WORK INSTRUCTION:
Bring together every line in the data that includes "computer".
# # # #
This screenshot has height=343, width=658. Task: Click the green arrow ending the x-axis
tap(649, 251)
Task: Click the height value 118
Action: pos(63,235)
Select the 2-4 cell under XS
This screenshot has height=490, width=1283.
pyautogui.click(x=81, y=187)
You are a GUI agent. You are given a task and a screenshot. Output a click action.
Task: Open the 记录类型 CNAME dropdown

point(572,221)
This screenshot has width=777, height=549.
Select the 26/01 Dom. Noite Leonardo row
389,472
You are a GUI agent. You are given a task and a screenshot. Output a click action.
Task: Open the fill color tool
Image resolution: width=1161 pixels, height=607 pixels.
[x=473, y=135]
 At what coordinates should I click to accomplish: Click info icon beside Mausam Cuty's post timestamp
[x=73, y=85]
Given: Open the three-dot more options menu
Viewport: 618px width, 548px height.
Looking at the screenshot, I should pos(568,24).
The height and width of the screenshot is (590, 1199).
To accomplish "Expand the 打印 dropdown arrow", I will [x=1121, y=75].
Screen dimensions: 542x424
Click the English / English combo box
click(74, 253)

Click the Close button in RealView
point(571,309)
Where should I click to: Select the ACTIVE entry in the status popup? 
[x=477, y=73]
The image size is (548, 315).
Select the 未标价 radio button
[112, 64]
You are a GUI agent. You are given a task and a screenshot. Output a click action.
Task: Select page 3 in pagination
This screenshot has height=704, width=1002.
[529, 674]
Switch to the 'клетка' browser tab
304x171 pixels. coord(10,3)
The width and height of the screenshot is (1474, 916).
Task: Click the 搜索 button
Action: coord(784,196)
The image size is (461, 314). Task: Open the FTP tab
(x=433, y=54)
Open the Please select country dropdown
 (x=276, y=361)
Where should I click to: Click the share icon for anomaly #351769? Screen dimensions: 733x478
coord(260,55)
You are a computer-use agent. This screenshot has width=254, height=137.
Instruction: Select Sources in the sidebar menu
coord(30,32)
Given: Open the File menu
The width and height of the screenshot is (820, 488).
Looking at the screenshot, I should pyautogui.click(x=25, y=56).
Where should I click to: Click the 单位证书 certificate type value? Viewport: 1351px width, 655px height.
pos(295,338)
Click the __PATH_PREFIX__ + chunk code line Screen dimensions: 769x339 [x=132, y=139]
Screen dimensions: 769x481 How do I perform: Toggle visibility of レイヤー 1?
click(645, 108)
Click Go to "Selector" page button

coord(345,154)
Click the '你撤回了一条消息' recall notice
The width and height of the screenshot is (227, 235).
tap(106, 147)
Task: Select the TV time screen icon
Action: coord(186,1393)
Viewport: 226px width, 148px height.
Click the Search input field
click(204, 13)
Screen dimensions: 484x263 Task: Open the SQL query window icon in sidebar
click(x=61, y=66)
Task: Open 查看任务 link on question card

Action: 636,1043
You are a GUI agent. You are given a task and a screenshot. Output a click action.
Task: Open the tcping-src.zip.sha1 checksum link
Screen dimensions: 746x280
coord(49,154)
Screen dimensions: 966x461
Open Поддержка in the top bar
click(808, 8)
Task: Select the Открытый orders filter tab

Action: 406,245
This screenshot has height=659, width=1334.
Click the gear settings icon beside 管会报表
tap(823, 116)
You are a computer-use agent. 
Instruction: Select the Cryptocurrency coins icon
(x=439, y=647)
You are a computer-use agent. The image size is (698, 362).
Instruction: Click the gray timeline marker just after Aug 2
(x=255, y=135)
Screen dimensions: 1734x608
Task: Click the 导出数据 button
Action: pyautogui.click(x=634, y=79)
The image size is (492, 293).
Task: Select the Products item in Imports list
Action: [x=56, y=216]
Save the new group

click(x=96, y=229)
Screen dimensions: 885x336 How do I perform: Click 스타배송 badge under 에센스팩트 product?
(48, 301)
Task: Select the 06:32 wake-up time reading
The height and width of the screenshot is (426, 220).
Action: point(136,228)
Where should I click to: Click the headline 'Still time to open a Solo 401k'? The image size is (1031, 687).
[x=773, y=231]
# # # #
ANSWER FOR THE TASK:
You are a computer-use agent. This screenshot has width=254, height=137.
You are a computer-use agent. 
You are a computer-use agent. The image size is (698, 362).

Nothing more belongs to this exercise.